Spread about 2 teaspoons reserved ketchup mixture evenly over each loaf. Bake at 400 for 25 minutes or until done.

Source:
"CL Jan/Feb 2003"

- - - - - - - - - - - - - - - - - - -

Per Serving (excluding unknown items): 293 Calories; 13g Fat (40.8% calories from fat); 26g Protein; 17g Carbohydrate; 1g Dietary Fiber; 126mg Cholesterol; 985mg Sodium. Exchanges: 1/2 Grain(Starch); 0 Lean Meat; 1/2 Vegetable; 0 Fat; 1/2 Other Carbohydrates.


Nutr.
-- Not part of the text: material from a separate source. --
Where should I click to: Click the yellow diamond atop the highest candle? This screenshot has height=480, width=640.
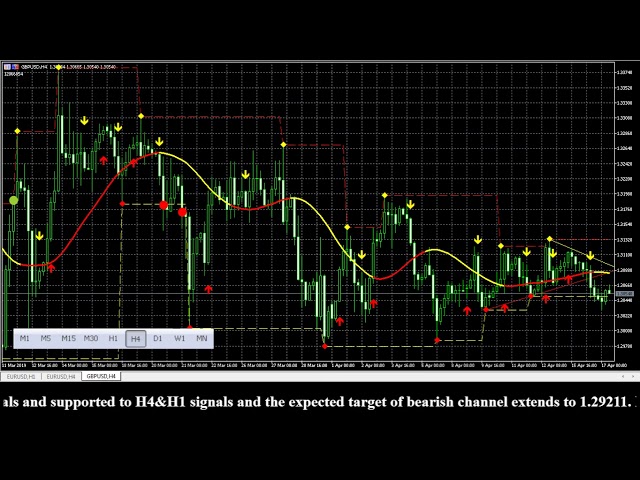[58, 67]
Assoc. : 0 0 0 0 0 0 0 0 0


* Exported from MasterCook *

Skinny Turkey-Spinach Meat Loaf

Recipe By :
Serving Size : 8 Preparation Time :0:00
Categories :

Amount Measure Ingredient -- Preparation Method
-------- ------------ --------------------------------
1 cup finely chopped onion
3 garlic clove -- minced
1 cup dry bread crumbs
1/2 cup 1% low-fat milk
1 tablespoon worcestershire sauce
1 teaspoon salt
4 large egg whites
1 1/2 pounds turkey breast, boneless and skinless -- ground
1/2 pound 10% lean ground beef
2 (10-ounce) packages frozen spinach -- thawed, drained, and squeezed dry
1/2 cup ketchup

Preheat oven to 350.

Heat large nonstick skillet coated with cooking spray over medium-high heat. Add onion, and saute 4 minutes. Add garlic, and saute 30 seconds. Remove from heat. Combine onion mixture, breadcrumbs, and the next 8 ingredients (breadcrumbs through spinach), stirring well.
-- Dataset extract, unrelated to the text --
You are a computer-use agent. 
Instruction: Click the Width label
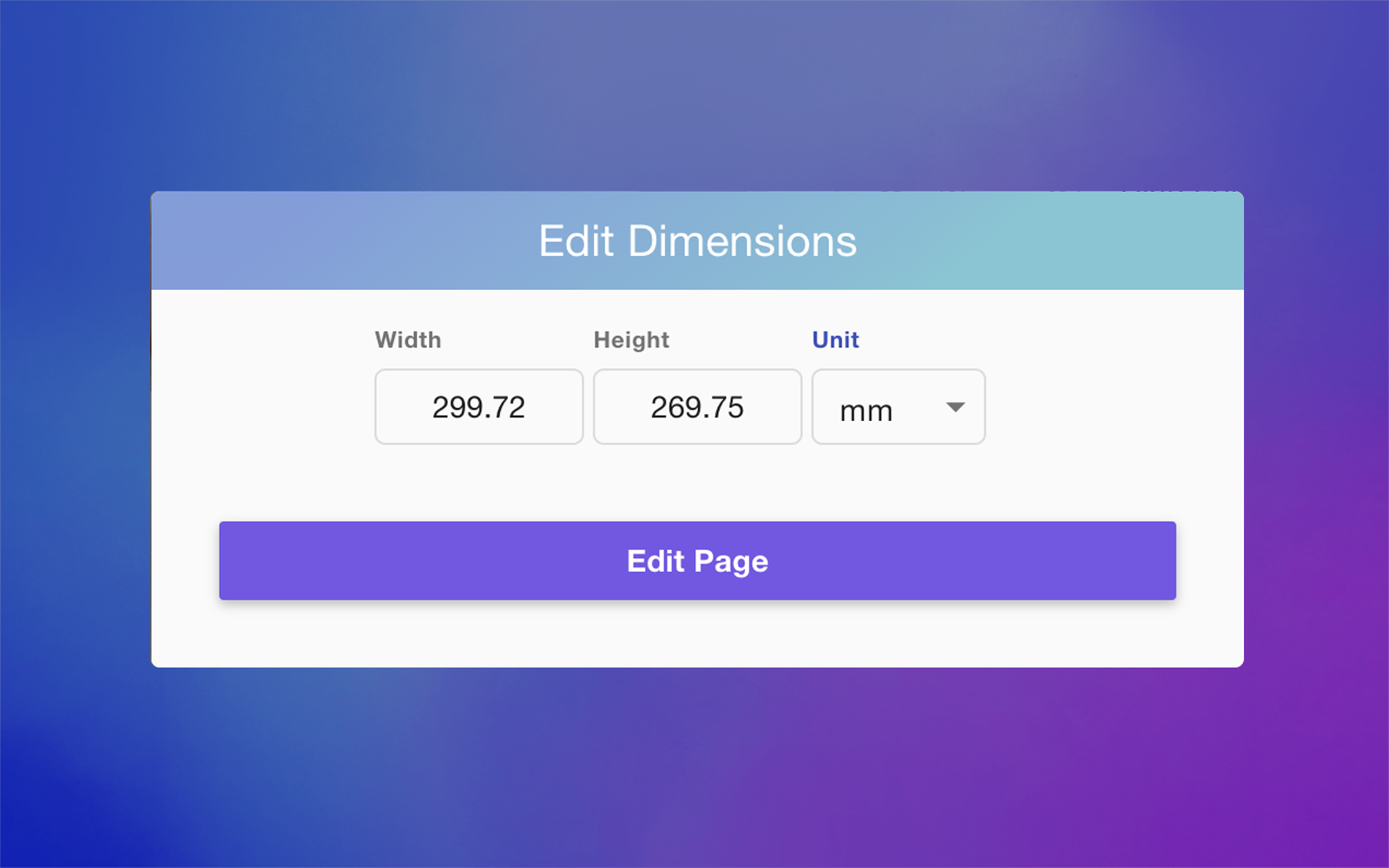click(x=408, y=339)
Shape meat mixture into a 12 x 5 inch loaf on a broiler pan coated with cooking spray. Brush ketchup over the top of the loaf. Bake at 350 for 45 minutes or until a thermometer registers 160; let stand 10 minutes before slicing.


Source:
"CL 03/04"

- - - - - - - - - - - - - - - - - - -

Per Serving (excluding unknown items): 256 Calories; 5g Fat (16.2% calories from fat); 33g Protein; 20g Carbohydrate; 3g Dietary Fiber; 72mg Cholesterol; 728mg Sodium. Exchanges: 1/2 Grain(Starch); 3 Lean Meat; 1 Vegetable; 0 Non-Fat Milk; 0 Fat; 1/2 Other Carbohydrates.